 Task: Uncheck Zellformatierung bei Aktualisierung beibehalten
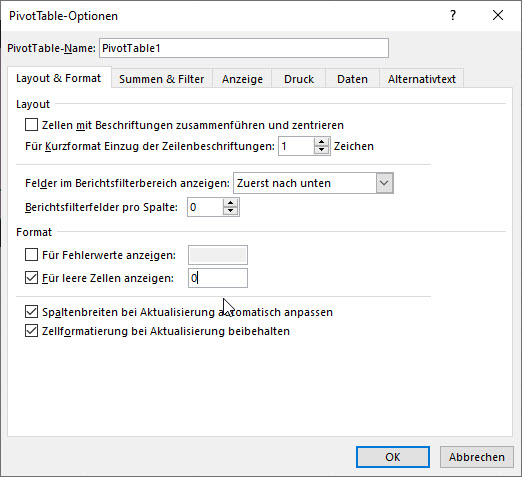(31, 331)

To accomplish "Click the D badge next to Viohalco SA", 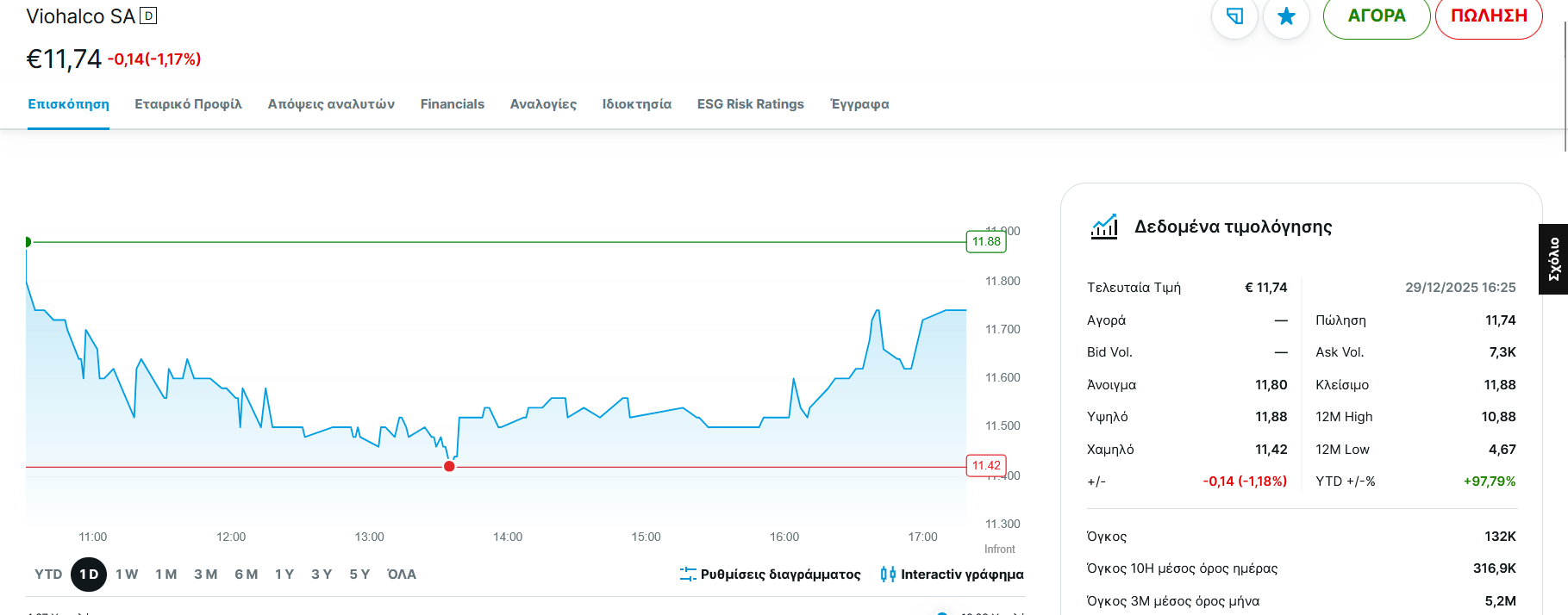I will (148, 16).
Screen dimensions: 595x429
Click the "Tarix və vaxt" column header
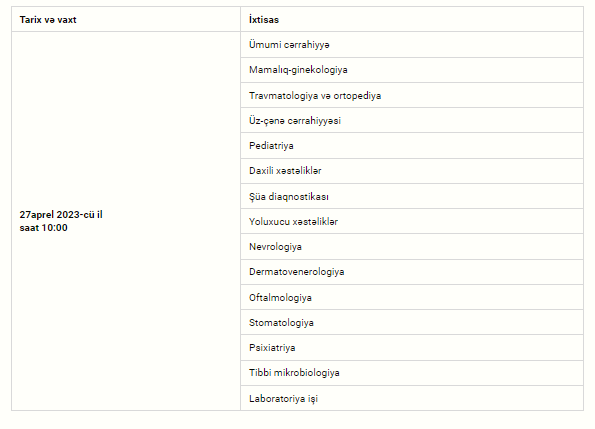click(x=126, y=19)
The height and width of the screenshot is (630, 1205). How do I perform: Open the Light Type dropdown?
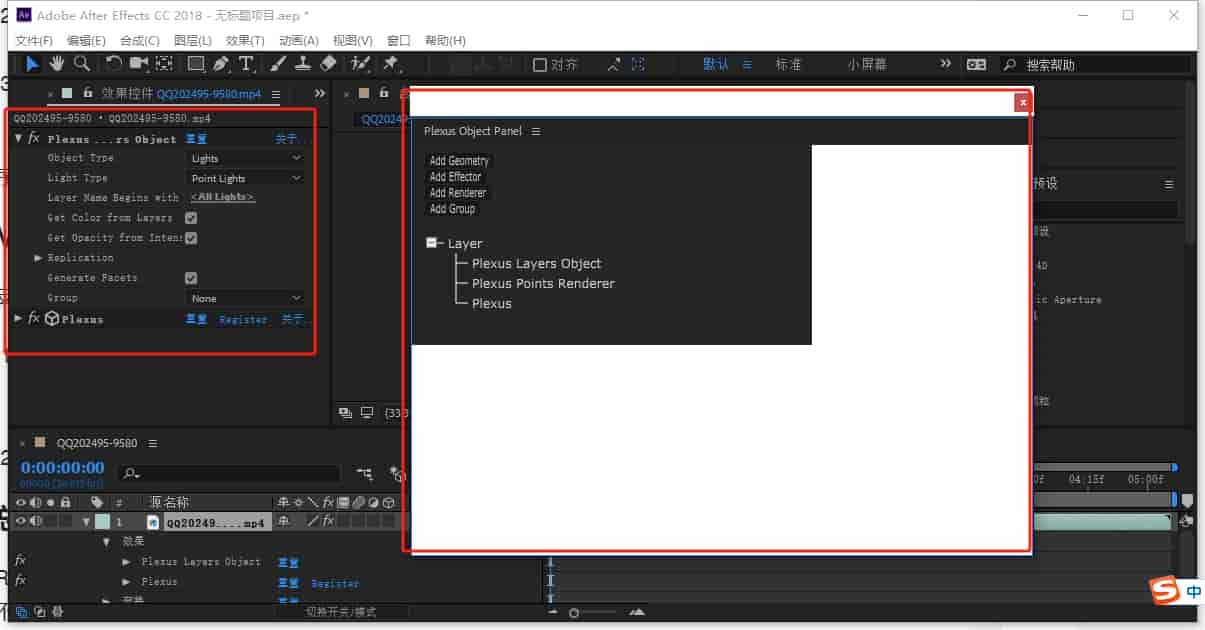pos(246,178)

• To do: Copy the material exactly, starting with the line that contains "The height and" and going on through the end of the material, and leave the pictures out of your copy.

• Reply to the exercise:
The height and width of the screenshot is (630, 1205). How do I perform: Open the Light Type dropdown?
pos(246,178)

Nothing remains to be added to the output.